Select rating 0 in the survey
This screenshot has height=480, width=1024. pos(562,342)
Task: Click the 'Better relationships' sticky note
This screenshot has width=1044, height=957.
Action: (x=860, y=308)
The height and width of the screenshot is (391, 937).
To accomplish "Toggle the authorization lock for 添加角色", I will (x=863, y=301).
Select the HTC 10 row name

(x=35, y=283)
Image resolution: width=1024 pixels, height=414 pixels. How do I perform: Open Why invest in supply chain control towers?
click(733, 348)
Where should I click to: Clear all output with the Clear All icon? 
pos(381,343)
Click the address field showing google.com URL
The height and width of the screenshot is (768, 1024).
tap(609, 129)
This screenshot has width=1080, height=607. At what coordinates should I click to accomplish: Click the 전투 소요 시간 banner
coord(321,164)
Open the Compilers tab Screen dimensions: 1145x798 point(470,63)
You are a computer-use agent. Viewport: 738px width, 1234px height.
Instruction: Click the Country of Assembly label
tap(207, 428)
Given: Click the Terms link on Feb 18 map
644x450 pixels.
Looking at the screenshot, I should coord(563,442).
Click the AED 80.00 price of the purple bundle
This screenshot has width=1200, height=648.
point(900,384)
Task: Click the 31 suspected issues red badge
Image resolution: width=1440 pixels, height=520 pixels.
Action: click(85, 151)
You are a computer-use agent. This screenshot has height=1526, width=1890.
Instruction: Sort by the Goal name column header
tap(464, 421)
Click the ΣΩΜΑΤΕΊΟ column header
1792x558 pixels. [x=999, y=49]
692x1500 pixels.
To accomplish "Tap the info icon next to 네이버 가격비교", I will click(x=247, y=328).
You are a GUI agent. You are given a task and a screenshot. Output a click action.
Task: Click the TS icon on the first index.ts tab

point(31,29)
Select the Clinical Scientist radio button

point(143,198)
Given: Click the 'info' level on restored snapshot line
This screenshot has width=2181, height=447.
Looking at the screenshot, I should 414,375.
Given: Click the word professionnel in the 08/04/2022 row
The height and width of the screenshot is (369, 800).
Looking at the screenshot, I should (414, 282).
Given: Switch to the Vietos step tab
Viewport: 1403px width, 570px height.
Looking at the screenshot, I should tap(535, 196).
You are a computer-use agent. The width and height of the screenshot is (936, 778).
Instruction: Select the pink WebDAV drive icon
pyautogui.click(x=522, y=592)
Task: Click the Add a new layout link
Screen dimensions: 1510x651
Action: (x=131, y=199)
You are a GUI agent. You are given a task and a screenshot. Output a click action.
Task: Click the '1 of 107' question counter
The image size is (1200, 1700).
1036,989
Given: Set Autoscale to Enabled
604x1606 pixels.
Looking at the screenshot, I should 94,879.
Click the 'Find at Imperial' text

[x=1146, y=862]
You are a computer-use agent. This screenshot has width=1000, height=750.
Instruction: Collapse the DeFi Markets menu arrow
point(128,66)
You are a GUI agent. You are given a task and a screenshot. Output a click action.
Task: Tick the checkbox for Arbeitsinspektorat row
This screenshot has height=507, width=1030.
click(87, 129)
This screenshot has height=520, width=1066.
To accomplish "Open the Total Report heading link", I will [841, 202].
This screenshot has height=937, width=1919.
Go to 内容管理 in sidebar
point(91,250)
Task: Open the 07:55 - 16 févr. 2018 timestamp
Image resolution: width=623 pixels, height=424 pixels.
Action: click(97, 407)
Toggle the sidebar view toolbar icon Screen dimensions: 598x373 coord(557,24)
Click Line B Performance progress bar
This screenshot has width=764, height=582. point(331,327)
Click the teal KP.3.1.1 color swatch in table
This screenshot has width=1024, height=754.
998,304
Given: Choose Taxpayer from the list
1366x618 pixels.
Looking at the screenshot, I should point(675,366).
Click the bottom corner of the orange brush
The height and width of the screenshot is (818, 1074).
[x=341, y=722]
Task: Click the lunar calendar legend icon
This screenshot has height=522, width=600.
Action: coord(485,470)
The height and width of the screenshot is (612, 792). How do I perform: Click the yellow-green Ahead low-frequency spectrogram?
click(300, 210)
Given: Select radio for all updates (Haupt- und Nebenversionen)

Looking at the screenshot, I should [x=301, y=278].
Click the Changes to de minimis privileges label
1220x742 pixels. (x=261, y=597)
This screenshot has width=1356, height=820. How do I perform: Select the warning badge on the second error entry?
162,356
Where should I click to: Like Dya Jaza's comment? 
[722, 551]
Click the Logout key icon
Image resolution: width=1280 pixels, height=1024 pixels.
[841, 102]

——————————

Exercise goal
From the first line to the last, return the data exactly as written.

Answer to the problem
Select rating 0 in the survey
This screenshot has height=480, width=1024. pos(562,342)
Task: Click the 'Better relationships' sticky note
This screenshot has width=1044, height=957.
Action: (x=860, y=308)
The height and width of the screenshot is (391, 937).
To accomplish "Toggle the authorization lock for 添加角色", I will (x=863, y=301).
Select the HTC 10 row name

(x=35, y=283)
Image resolution: width=1024 pixels, height=414 pixels. How do I perform: Open Why invest in supply chain control towers?
click(733, 348)
Where should I click to: Clear all output with the Clear All icon? 
pos(381,343)
Click the address field showing google.com URL
The height and width of the screenshot is (768, 1024).
tap(609, 129)
This screenshot has width=1080, height=607. At what coordinates should I click to accomplish: Click the 전투 소요 시간 banner
coord(321,164)
Open the Compilers tab Screen dimensions: 1145x798 point(470,63)
You are a computer-use agent. Viewport: 738px width, 1234px height.
Instruction: Click the Country of Assembly label
tap(207, 428)
Given: Click the Terms link on Feb 18 map
644x450 pixels.
Looking at the screenshot, I should coord(563,442).
Click the AED 80.00 price of the purple bundle
This screenshot has width=1200, height=648.
point(900,384)
Task: Click the 31 suspected issues red badge
Image resolution: width=1440 pixels, height=520 pixels.
Action: click(85, 151)
You are a computer-use agent. This screenshot has height=1526, width=1890.
Instruction: Sort by the Goal name column header
tap(464, 421)
Click the ΣΩΜΑΤΕΊΟ column header
1792x558 pixels. [x=999, y=49]
692x1500 pixels.
To accomplish "Tap the info icon next to 네이버 가격비교", I will click(x=247, y=328).
You are a GUI agent. You are given a task and a screenshot. Output a click action.
Task: Click the TS icon on the first index.ts tab

point(31,29)
Select the Clinical Scientist radio button

point(143,198)
Given: Click the 'info' level on restored snapshot line
This screenshot has width=2181, height=447.
Looking at the screenshot, I should 414,375.
Given: Click the word professionnel in the 08/04/2022 row
The height and width of the screenshot is (369, 800).
Looking at the screenshot, I should (414, 282).
Given: Switch to the Vietos step tab
Viewport: 1403px width, 570px height.
Looking at the screenshot, I should tap(535, 196).
You are a computer-use agent. The width and height of the screenshot is (936, 778).
Instruction: Select the pink WebDAV drive icon
pyautogui.click(x=522, y=592)
Task: Click the Add a new layout link
Screen dimensions: 1510x651
Action: (x=131, y=199)
You are a GUI agent. You are given a task and a screenshot. Output a click action.
Task: Click the '1 of 107' question counter
The image size is (1200, 1700).
1036,989
Given: Set Autoscale to Enabled
604x1606 pixels.
Looking at the screenshot, I should 94,879.
Click the 'Find at Imperial' text

[x=1146, y=862]
You are a computer-use agent. This screenshot has width=1000, height=750.
Instruction: Collapse the DeFi Markets menu arrow
point(128,66)
You are a GUI agent. You are given a task and a screenshot. Output a click action.
Task: Tick the checkbox for Arbeitsinspektorat row
This screenshot has height=507, width=1030.
click(87, 129)
This screenshot has height=520, width=1066.
To accomplish "Open the Total Report heading link", I will [841, 202].
This screenshot has height=937, width=1919.
Go to 内容管理 in sidebar
point(91,250)
Task: Open the 07:55 - 16 févr. 2018 timestamp
Image resolution: width=623 pixels, height=424 pixels.
Action: click(97, 407)
Toggle the sidebar view toolbar icon Screen dimensions: 598x373 coord(557,24)
Click Line B Performance progress bar
This screenshot has width=764, height=582. point(331,327)
Click the teal KP.3.1.1 color swatch in table
This screenshot has width=1024, height=754.
998,304
Given: Choose Taxpayer from the list
1366x618 pixels.
Looking at the screenshot, I should point(675,366).
Click the bottom corner of the orange brush
The height and width of the screenshot is (818, 1074).
[x=341, y=722]
Task: Click the lunar calendar legend icon
This screenshot has height=522, width=600.
Action: coord(485,470)
The height and width of the screenshot is (612, 792). How do I perform: Click the yellow-green Ahead low-frequency spectrogram?
click(300, 210)
Given: Select radio for all updates (Haupt- und Nebenversionen)

Looking at the screenshot, I should [x=301, y=278].
Click the Changes to de minimis privileges label
1220x742 pixels. (x=261, y=597)
This screenshot has width=1356, height=820. How do I perform: Select the warning badge on the second error entry?
162,356
Where should I click to: Like Dya Jaza's comment? 
[722, 551]
Click the Logout key icon
Image resolution: width=1280 pixels, height=1024 pixels.
[841, 102]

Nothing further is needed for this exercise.